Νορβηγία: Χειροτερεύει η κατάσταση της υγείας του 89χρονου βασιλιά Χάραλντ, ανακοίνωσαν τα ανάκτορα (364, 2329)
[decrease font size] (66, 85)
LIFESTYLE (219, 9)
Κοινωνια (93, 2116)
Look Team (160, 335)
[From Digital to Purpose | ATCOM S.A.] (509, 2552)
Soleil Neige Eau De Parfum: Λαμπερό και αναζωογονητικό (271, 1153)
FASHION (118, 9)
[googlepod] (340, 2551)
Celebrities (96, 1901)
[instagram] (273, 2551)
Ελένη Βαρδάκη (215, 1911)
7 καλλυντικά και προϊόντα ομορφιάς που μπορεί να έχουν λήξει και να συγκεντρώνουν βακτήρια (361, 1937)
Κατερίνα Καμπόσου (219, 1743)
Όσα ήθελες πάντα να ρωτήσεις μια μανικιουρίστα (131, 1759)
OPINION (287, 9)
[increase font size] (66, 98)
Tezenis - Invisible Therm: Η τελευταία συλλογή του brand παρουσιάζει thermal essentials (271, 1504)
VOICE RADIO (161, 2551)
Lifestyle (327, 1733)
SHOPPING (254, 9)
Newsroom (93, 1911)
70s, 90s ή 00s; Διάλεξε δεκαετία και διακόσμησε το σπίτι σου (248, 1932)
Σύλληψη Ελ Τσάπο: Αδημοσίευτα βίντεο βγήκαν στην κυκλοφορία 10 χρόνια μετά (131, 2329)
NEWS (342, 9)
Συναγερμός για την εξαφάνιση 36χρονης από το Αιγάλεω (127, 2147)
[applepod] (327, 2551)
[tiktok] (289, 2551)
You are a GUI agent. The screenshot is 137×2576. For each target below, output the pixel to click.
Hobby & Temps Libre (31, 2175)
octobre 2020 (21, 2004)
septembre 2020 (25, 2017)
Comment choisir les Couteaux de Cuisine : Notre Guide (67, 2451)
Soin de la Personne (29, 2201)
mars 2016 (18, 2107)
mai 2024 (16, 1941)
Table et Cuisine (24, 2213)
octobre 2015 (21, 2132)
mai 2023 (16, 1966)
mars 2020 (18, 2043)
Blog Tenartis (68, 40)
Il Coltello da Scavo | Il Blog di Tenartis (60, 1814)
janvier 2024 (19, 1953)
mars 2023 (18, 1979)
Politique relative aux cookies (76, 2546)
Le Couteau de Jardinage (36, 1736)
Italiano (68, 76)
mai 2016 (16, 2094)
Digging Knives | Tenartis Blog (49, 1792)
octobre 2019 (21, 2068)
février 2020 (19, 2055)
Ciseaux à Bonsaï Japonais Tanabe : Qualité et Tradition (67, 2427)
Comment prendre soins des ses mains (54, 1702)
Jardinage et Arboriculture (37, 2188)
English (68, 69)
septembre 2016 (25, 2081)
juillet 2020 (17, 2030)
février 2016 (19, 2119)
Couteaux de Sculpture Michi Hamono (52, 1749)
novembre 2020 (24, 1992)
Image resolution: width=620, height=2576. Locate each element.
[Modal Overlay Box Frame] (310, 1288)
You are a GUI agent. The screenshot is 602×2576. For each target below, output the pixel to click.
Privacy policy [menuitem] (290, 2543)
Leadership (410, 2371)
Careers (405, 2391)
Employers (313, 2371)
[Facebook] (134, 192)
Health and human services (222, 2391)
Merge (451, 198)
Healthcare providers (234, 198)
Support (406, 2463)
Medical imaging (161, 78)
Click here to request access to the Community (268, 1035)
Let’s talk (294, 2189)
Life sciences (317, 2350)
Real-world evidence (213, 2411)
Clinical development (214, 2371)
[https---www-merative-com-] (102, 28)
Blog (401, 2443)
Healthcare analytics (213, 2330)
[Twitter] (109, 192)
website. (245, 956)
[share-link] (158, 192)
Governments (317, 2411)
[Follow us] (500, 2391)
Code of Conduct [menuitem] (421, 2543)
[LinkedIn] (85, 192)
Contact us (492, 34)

■ ■ ■ ■

Assigned task >>
Starting at the line with "70s, 90s ή 00s;" and ending at the line with "mai 2024 (16, 1941)", print each line of the listing above exactly, with no other lines.

Exercise answer >>
70s, 90s ή 00s; Διάλεξε δεκαετία και διακόσμησε το σπίτι σου (248, 1932)
Σύλληψη Ελ Τσάπο: Αδημοσίευτα βίντεο βγήκαν στην κυκλοφορία 10 χρόνια μετά (131, 2329)
NEWS (342, 9)
Συναγερμός για την εξαφάνιση 36χρονης από το Αιγάλεω (127, 2147)
[applepod] (327, 2551)
[tiktok] (289, 2551)
You are a GUI agent. The screenshot is 137×2576. For each target below, output the pixel to click.
Hobby & Temps Libre (31, 2175)
octobre 2020 (21, 2004)
septembre 2020 (25, 2017)
Comment choisir les Couteaux de Cuisine : Notre Guide (67, 2451)
Soin de la Personne (29, 2201)
mars 2016 (18, 2107)
mai 2024 (16, 1941)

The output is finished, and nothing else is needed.